▶ Work task 1
In the reinforcement learning excerpt below, what total cost is paid for running m queries with horizon length L?
▶ Work task 2
From the reinforcement learning excerpt below, reproduce word for word the part that opens with the words containing "But we assume" and closes with "known or unknown.".
== Selected excerpt
But we assume that we don’t know the function $f$. Some lines of work even assume that we don’t know the reward function $R$. I personally feel that not knowing $R$ is unrealistic for any practical problem, and, moreover, that $R$ is actually a design parameter in engineering applications. However, for the purpose of this post, it will make no difference as to whether $R$ is known or unknown.

The important point is that since we can’t solve this optimization problem using standard optimization methods unless we know the function $f$ governing the dynamics. We must learn something about the dynamical system and subsequently choose the best policy based on our knowledge. How do we measure success? We need to balance both the final expected reward of our policy and the number of times we need to interrogate the system to find this policy.

The main paradigm in contemporary RL is to play the following game. We decide on a policy $\pi$ and horizon length L. Then we either pass this policy to a simulation engine or to a real robotic system and are returned a trajectory

$\tau_L = (u_1,…,u_{L-1},x_0,…,x_L)\,,$

where $u_t = \pi(\tau_t)$. This is our oracle model. We typically want to minimize the total number of samples computed by the oracle. So if we were to run $m$ queries with horizon length $L$, we would pay a total cost of $mL$. However, we are free to vary our horizon length for each experiment.

So let’s denote by $n$ the total number of oracle accesses. At the end of the day we want the expected reward to be high for our derived policy, but we also need the number of oracle queries to be small.

Phew. This is already complicated! Note that this framing of the problem makes it very hard to decide on a “best” algorithm. Do we decide an algorithm is best if it achieves some reward in the fewest number of samples? Or is an algorithm best if it achieves the highest rewards given a fixed budget of samples? Or maybe there’s a middle ground? I’ll return to such issues about measuring the relative abilities of different RL methods later in this series.
====
== Excerpted records
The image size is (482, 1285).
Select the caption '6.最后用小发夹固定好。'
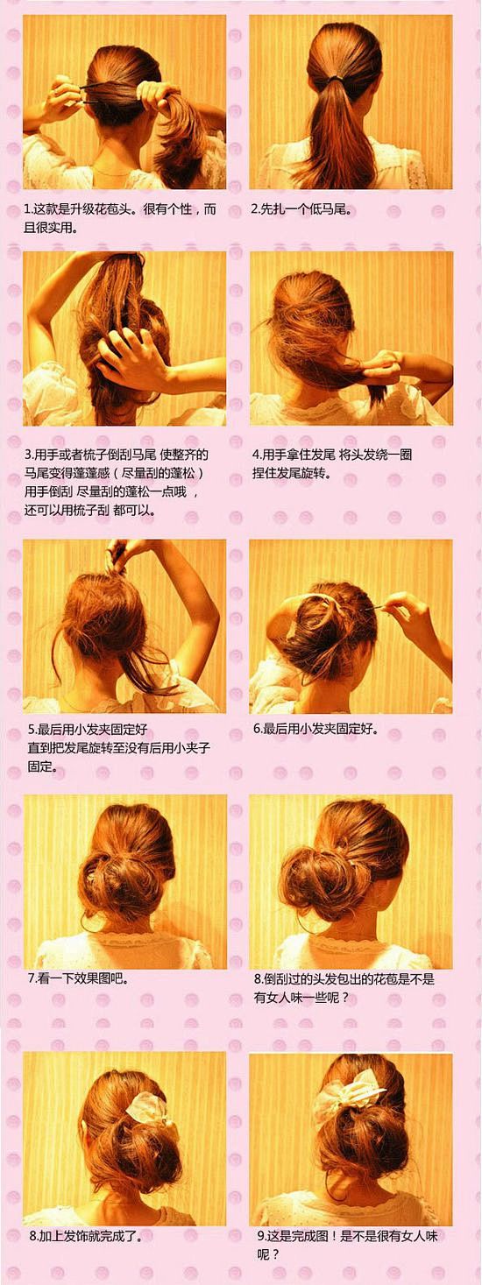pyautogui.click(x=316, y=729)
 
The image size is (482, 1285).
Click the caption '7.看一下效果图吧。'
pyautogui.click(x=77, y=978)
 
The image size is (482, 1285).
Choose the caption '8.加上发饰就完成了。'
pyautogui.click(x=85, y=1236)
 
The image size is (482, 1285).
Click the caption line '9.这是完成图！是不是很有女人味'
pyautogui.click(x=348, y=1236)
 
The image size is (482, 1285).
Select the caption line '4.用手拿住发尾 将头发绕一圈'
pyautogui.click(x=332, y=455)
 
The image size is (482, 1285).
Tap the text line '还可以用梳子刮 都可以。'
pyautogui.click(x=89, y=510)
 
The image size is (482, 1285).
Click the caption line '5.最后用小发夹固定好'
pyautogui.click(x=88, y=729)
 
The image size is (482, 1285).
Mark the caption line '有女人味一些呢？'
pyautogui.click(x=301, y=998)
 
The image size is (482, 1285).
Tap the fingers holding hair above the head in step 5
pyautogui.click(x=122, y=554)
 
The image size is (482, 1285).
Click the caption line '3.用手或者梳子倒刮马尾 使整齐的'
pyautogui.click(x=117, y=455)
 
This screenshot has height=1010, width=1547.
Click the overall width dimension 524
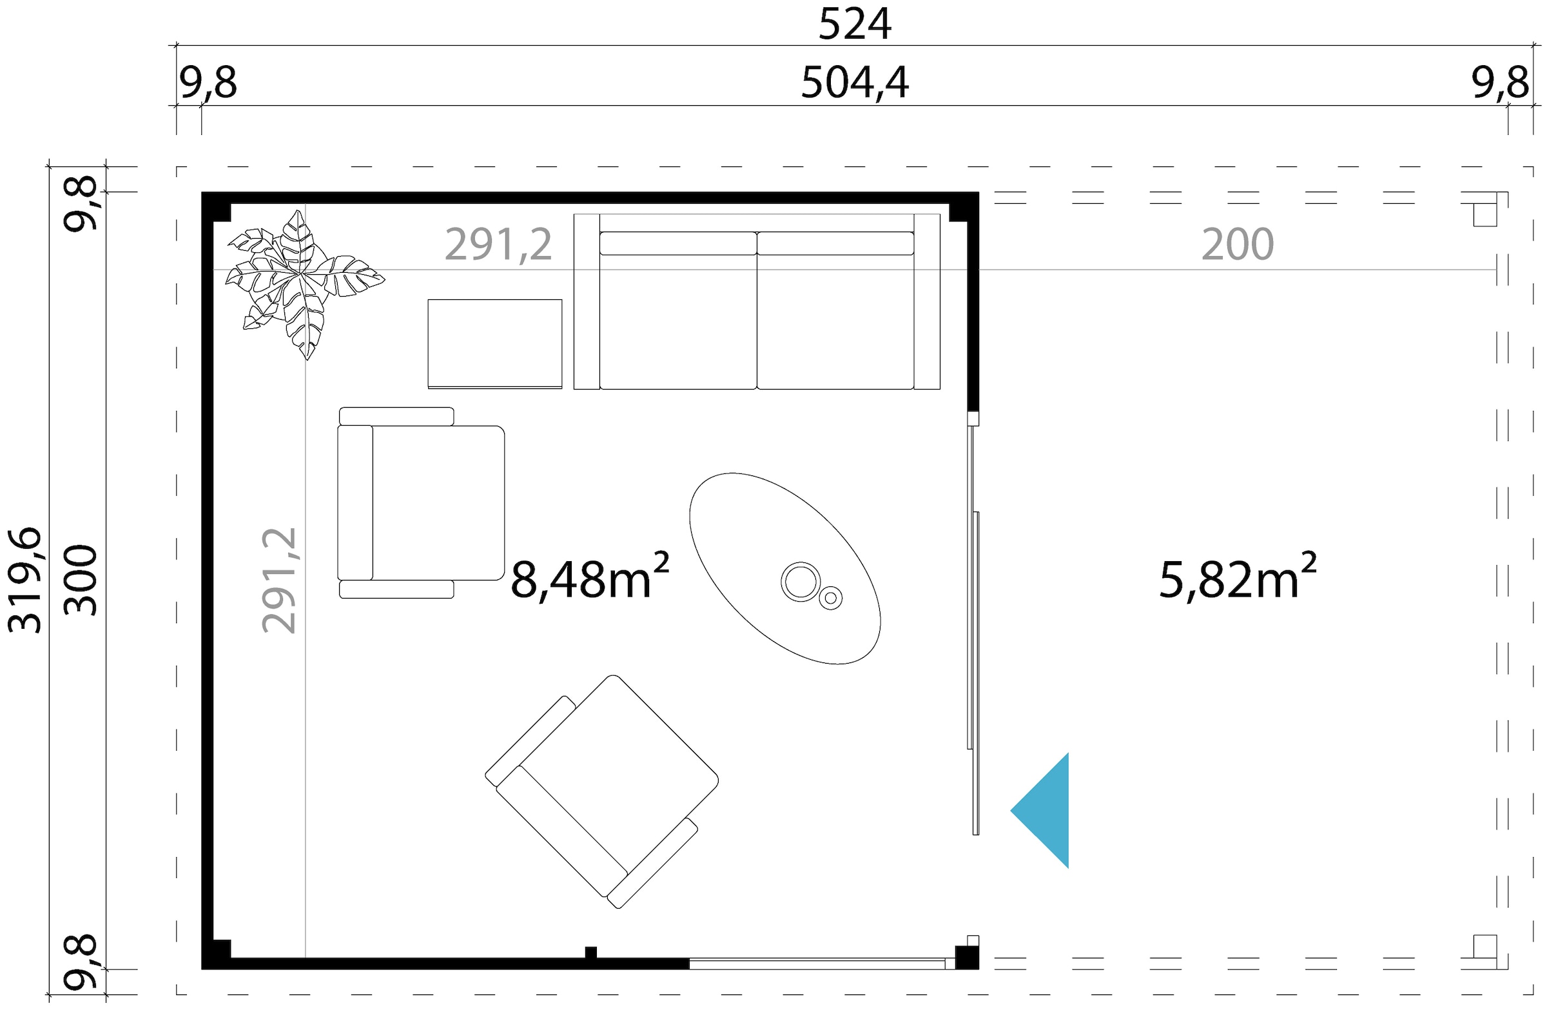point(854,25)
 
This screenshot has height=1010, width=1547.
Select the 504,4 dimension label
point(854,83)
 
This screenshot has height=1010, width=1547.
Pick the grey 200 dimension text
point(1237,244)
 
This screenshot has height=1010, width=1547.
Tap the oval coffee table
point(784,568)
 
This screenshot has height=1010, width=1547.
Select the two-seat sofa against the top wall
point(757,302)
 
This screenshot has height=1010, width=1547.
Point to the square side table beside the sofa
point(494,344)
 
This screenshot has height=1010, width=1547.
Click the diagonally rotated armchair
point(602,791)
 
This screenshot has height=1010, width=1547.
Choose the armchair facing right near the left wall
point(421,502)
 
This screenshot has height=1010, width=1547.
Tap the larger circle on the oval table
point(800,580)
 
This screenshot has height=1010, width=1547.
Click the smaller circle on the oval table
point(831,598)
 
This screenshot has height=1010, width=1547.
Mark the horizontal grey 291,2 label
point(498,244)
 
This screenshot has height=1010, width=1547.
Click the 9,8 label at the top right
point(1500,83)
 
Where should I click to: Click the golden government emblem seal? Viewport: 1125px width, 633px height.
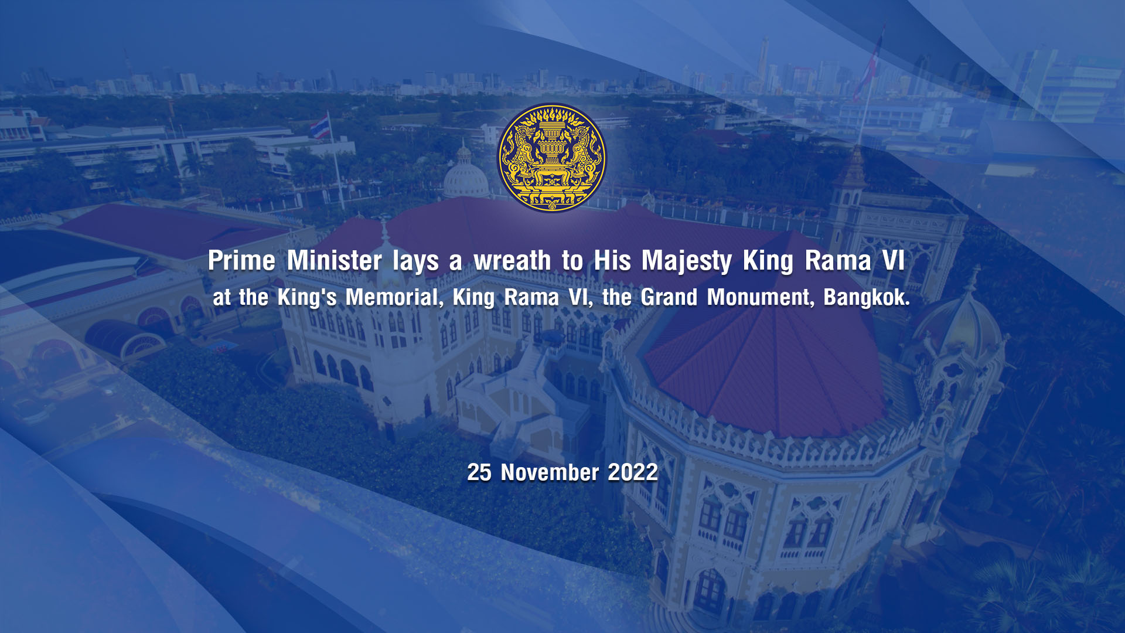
====
▶ Output 1
A total cost of mL.

▶ Output 2
But we assume that we don’t know the function $f$. Some lines of work even assume that we don’t know the reward function $R$. I personally feel that not knowing $R$ is unrealistic for any practical problem, and, moreover, that $R$ is actually a design parameter in engineering applications. However, for the purpose of this post, it will make no difference as to whether $R$ is known or unknown.